Oh no, this RFC passed.

petrochenkov commented 5 years ago

We can reliably answer the accessible(PATH) query for module-relative paths from other crates.

For type-relative paths everything looks harder.

Centril commented 5 years ago

For type-relative paths everything looks harder.

Agreed!

  • Second, even for paths from other crates to resolve a type-relative path we need to know what traits are in scope at the cfg point in this crate.

Can you elaborate on this point a bit? What specifically induces this requirement re. this crate and are there syntactic restrictions on the path we can impose to prevent the requirement from arising? (For example by preventing Foo::Bar::<T> syntactically.)

  • Additionally we need to know what trait aliases are in scope and be able to go from aliases to traits at cfg-expansion time.

Hmm; I don't think I follow how why we need to go from aliases to their bodies here... can you elaborate on this as well?

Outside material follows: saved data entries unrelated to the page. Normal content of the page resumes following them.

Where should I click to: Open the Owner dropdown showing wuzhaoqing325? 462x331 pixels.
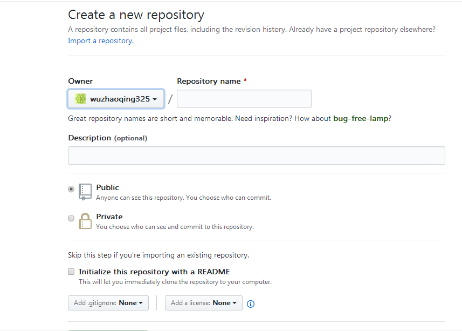tap(115, 98)
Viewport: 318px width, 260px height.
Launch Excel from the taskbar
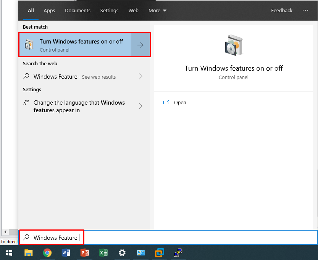(x=103, y=253)
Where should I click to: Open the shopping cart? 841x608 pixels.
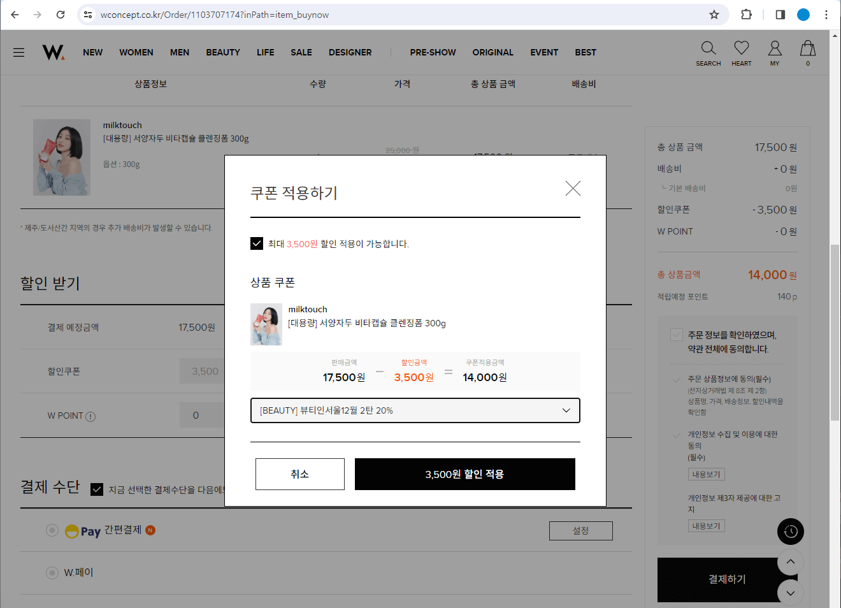[x=807, y=53]
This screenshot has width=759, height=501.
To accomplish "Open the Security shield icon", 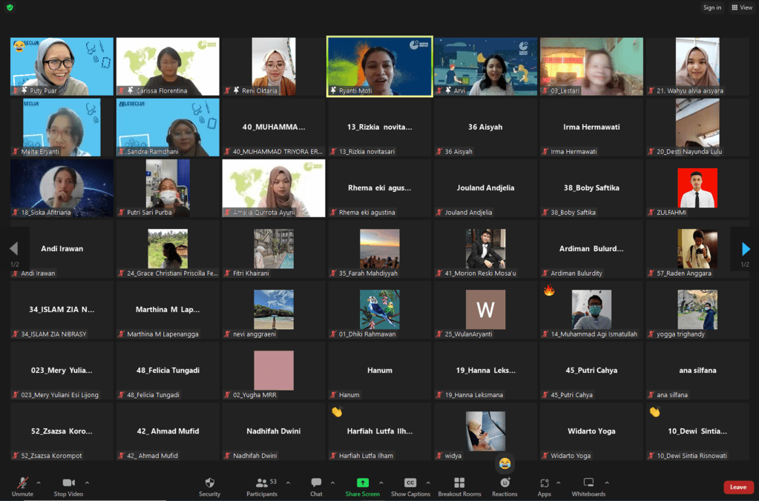I will pyautogui.click(x=209, y=483).
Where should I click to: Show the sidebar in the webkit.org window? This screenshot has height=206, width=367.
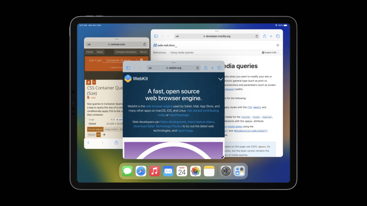[x=128, y=68]
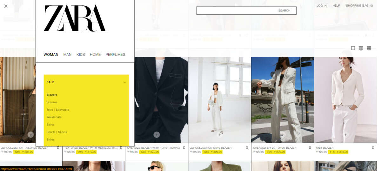Switch to four-square grid view icon

click(x=369, y=48)
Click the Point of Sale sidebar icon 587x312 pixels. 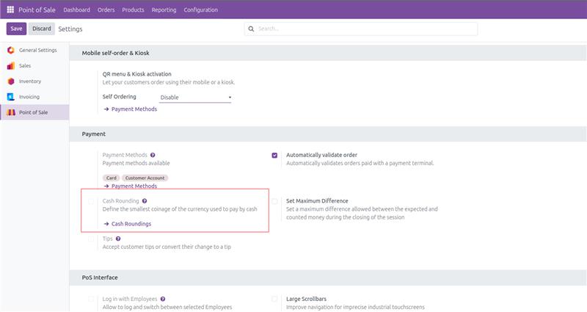tap(10, 112)
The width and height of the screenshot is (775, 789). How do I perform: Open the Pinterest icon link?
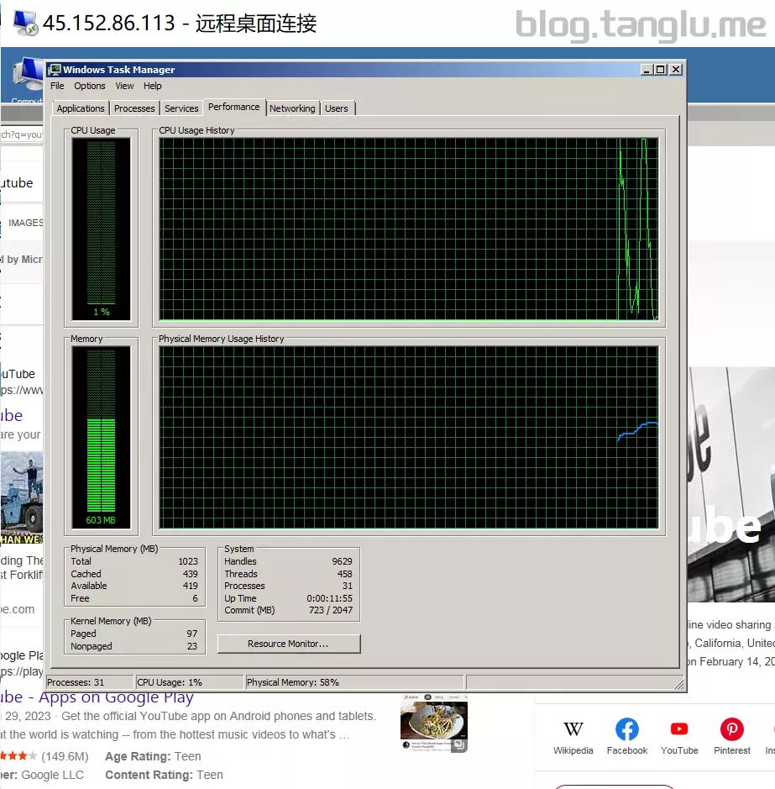(731, 729)
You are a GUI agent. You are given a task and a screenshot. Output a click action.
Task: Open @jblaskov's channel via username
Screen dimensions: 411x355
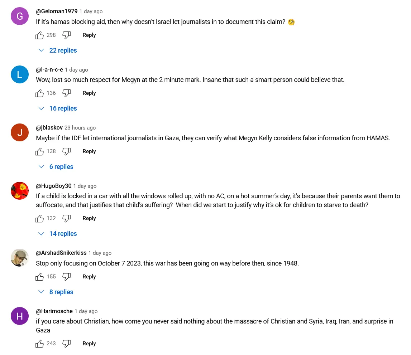[x=49, y=128]
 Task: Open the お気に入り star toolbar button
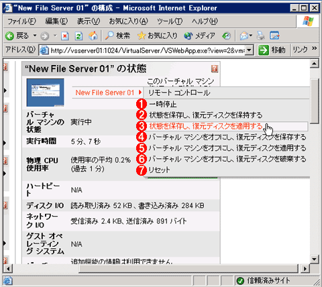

petrochenkov commented 5 years ago

@Centril

Can you elaborate on this point a bit? What specifically induces this requirement re. this crate and are there syntactic restrictions on the path we can impose to prevent the requirement from arising?

use std::io::Write;

// The cfg result depends on whether the `io::Write` trait is in scope here
#[cfg(::std::fs::File::write)]

There's no syntactic way to detect this.

I don't think I follow how why we need to go from aliases to their bodies here... can you elaborate on this as well?

trait Alias = std::io::Write;

// The cfg result depends on whether the `Alias` refers to `io::Write`
#[cfg(::std::fs::File::write)]
eddyb commented 5 years ago

For type-relative paths, I don't think we should do anything more than inherent impls (because otherwise it's really cfg on a trait bound at best and I doubt that was ever intended by the RFC).

For example by preventing Foo::Bar::<T> syntactically.

There should be no generic arguments on such paths anyway, because there is no machinery to interpret them in any meaningful way.


I'd suggest implementing only module-relative paths to begin with, and do more investigations for type-relative paths, since I suspect they're not as useful. Note that "module-relative" includes Trait::associated_item, since Trait is module-like for name resolution, so it would work for usecases like "did Iterator::foo get added upstream".

petrochenkov commented 5 years ago

The unpleasant part is that for some paths we may give an incorrect answer if we don't consider type-relative resolutions, e.g. using module-relative resolution we may return false for

cfg(MyEnum::MaybeNonExistent)

or

cfg(MyTrait::maybe_non_existent)

even if both paths exist if we apply type-relative resolution.

For imports those would also return "false", but in that case it's a compilation error (unresolved import), rather than a silent un-configuration. We can report an error if the path in cfg is potentially type-resolved, that kinda reduces the usefulness of the feature though.

petrochenkov commented 5 years ago

Module-relative resolutions also have complications. Consider this case, for example:

#[cfg(::proc_macro::TokenStream)]
struct S;

macro_rules! m { () => { extern crate proc_macro; } }

m!();

If we expand the cfg immediately like all cfgs are currently expanded, then we'll return an incorrect answer - false.

That means the path-based cfgs need to be enqueued until they are ready/resolved and only then expanded. (That's exactly the behavior of attribute macros, and it comes with some costs - some restrictions apply to entities like macros or imports if they are expanded from macros. Same restrictions don't apply to cfgs, which are expanded immediately.)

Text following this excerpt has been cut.